For better or worse, memes are a part of the online culture, and they are especially prevalent on social media sites. This presented a problem for Facebook, both in terms of tracking down content that runs afoul of its terms of service, and in deciding which content its users are likely to be interested in seeing. So, the company went and developed a large-scale machine learning system named Rosetta to better understand memes.
As you might already known, Facebook relies heavily on algorithms to sift and sort through content. There are simply too many users and too many posts to lay content moderation solely on the shoulders of human workers. Facebook employs flesh and blood moderators too, of course, but its fancy algorithms play a huge role in the experience.
What those algorithms can't do, however, is read embedded text on memes. That is where Rosetta comes into play.
"[Rosetta] extracts text from more than a billion public Facebook and Instagram images and video frames (in a wide variety of languages), daily and in real time, and inputs it into a text recognition model that has been trained on classifiers to understand the context of the text and the image together," Facebook explains.
There are two main steps to the process. First, the machine learning systems detects retangular regions that could potentially contain text. After that, it analyzes each of the detected regions using a conventional neural network (CNN) to recognize and transcribe words contained within them.
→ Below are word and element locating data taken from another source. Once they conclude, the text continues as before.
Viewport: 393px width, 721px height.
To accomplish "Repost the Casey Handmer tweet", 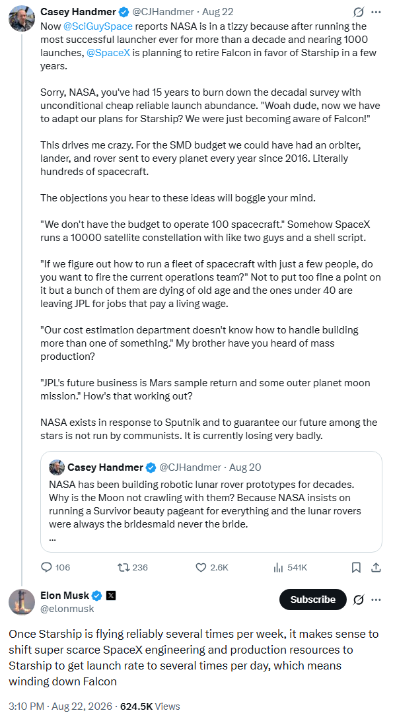I will click(x=124, y=567).
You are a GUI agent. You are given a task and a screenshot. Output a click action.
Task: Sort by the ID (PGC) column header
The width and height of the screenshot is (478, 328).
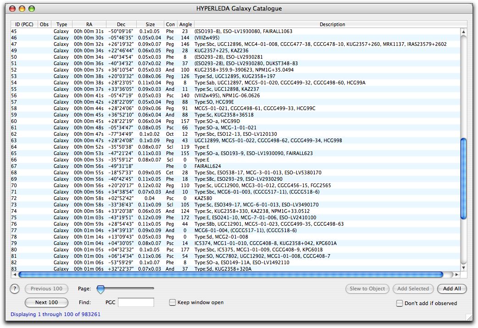pos(24,24)
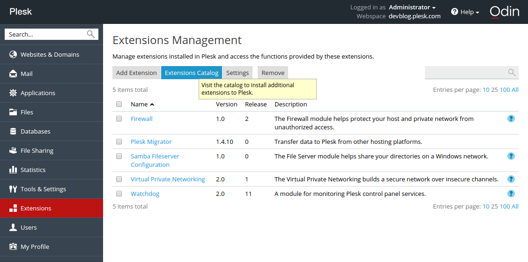Switch to the extensions Settings tab
Viewport: 528px width, 262px height.
click(x=238, y=73)
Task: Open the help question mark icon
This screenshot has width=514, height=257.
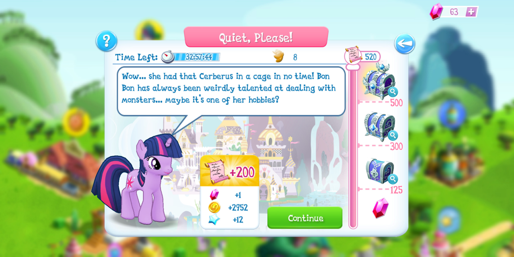Action: pyautogui.click(x=106, y=41)
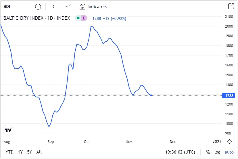Click the purple E data badge
The height and width of the screenshot is (159, 238).
point(84,18)

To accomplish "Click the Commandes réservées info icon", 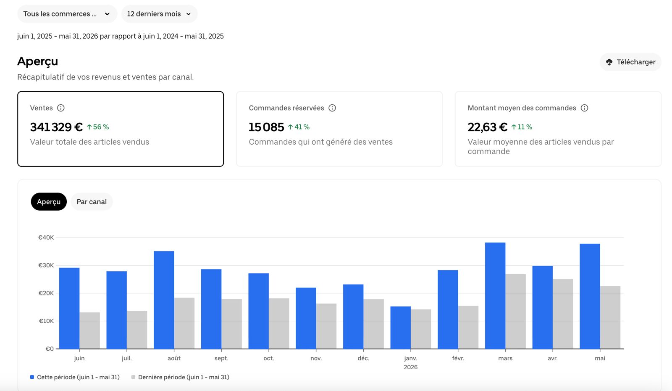I will [x=332, y=108].
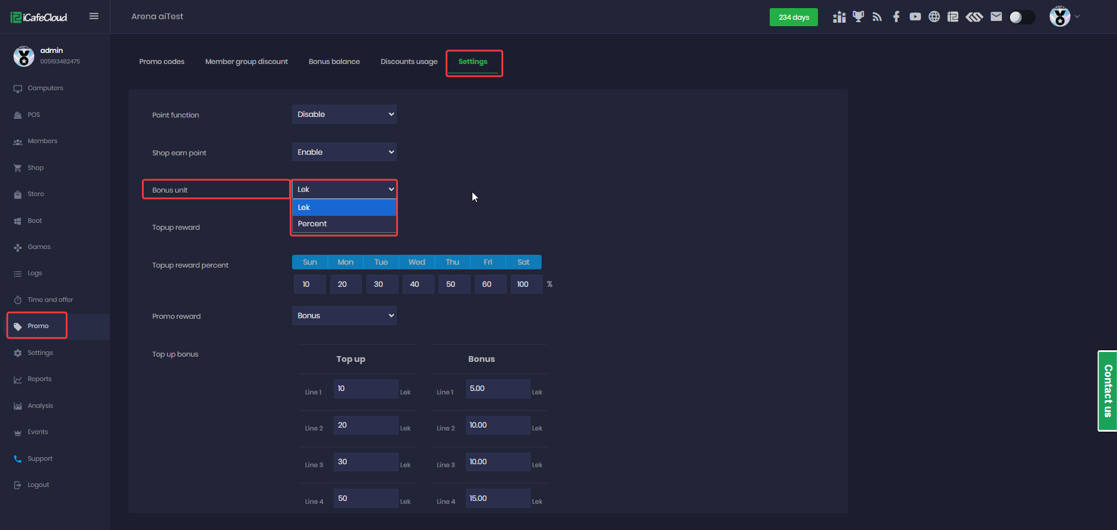Screen dimensions: 1117x530
Task: Open Members in the sidebar
Action: pos(42,141)
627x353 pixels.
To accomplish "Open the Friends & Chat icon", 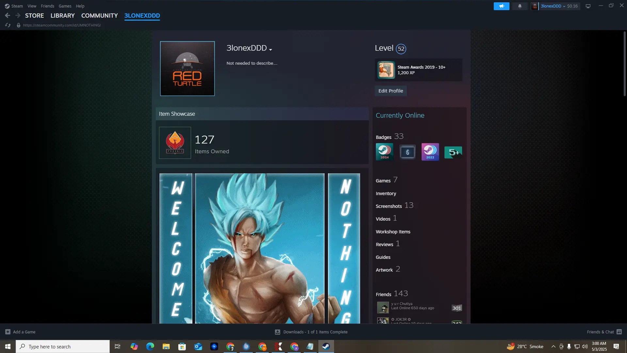I will [x=619, y=332].
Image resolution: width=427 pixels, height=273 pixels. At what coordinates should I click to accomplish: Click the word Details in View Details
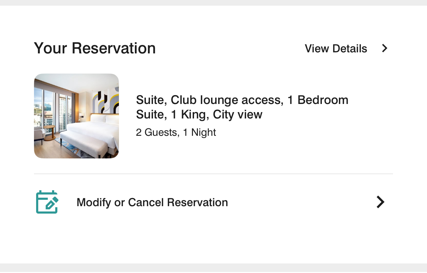tap(350, 48)
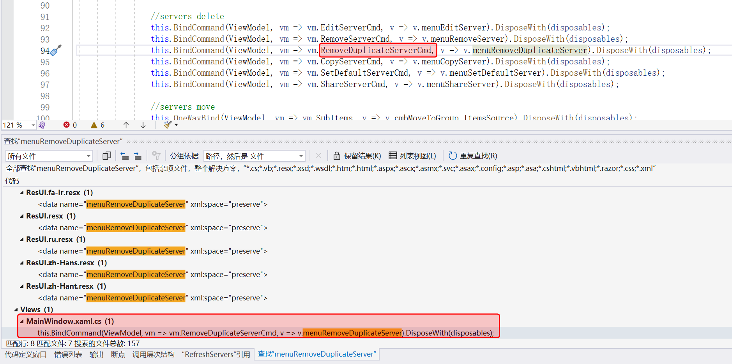Toggle the 保留结果(K) keep results lock
The height and width of the screenshot is (364, 732).
coord(357,156)
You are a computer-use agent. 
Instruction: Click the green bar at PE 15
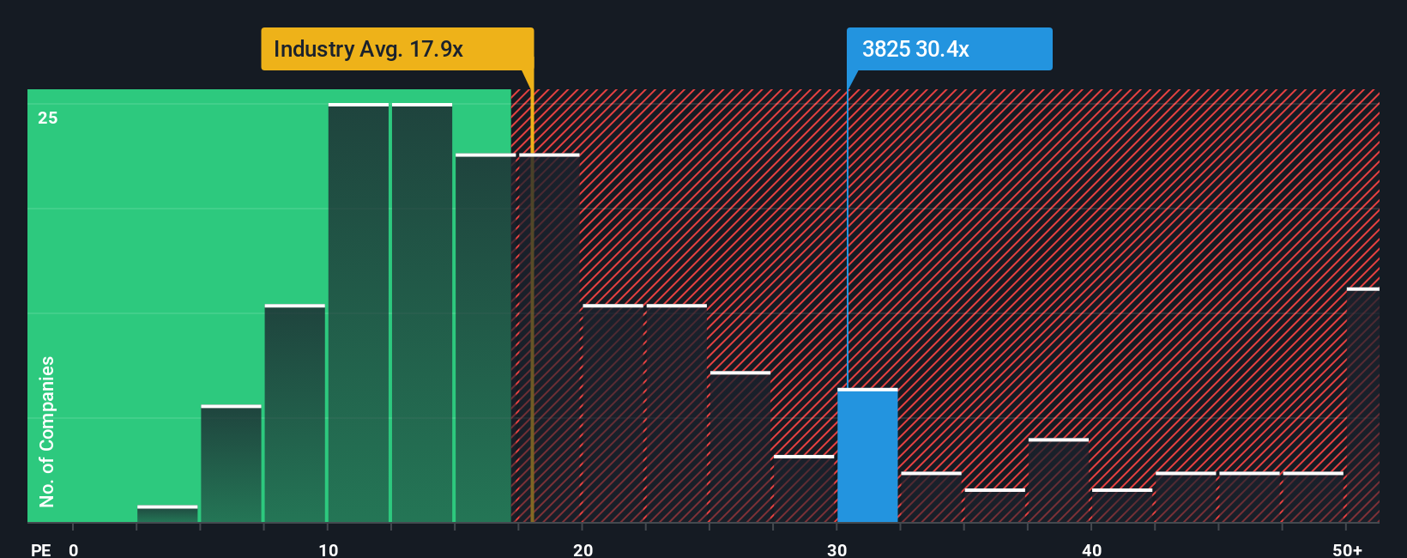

The technology is rooted in optical character recognition (OCR), only here it's been purpose built to process images that get uploaded to Facebook on a daily basis. There's also a training element at play. Facebook's approach to training data is a mixture of human-annotated public images with words and their locations, as well as synthetic generation of text on public languages.
"Rosetta has been widely adopted by various products and teams within Facebook and Instagram. Text extracted from images is being used as a feature in various upstream machine learning models such as those to improve the relevance and quality of photo search, automatically identify content that violates our hate-speech policy on the platform in various languages, and improve the accuracy of classification of photos in News Feed to surface more personalized content," Facebook says.
This is just the beginning of what Facebook hopes to accomplish. It's still developing Rosetta, and Facebook acknowledges that it needs to support many more languages. In addition, text doesn't always come in neat, horizontal rows—it's sometimes warped, rotated, obfuscated, or otherwise distorted. These are all things Facebook is working to improve.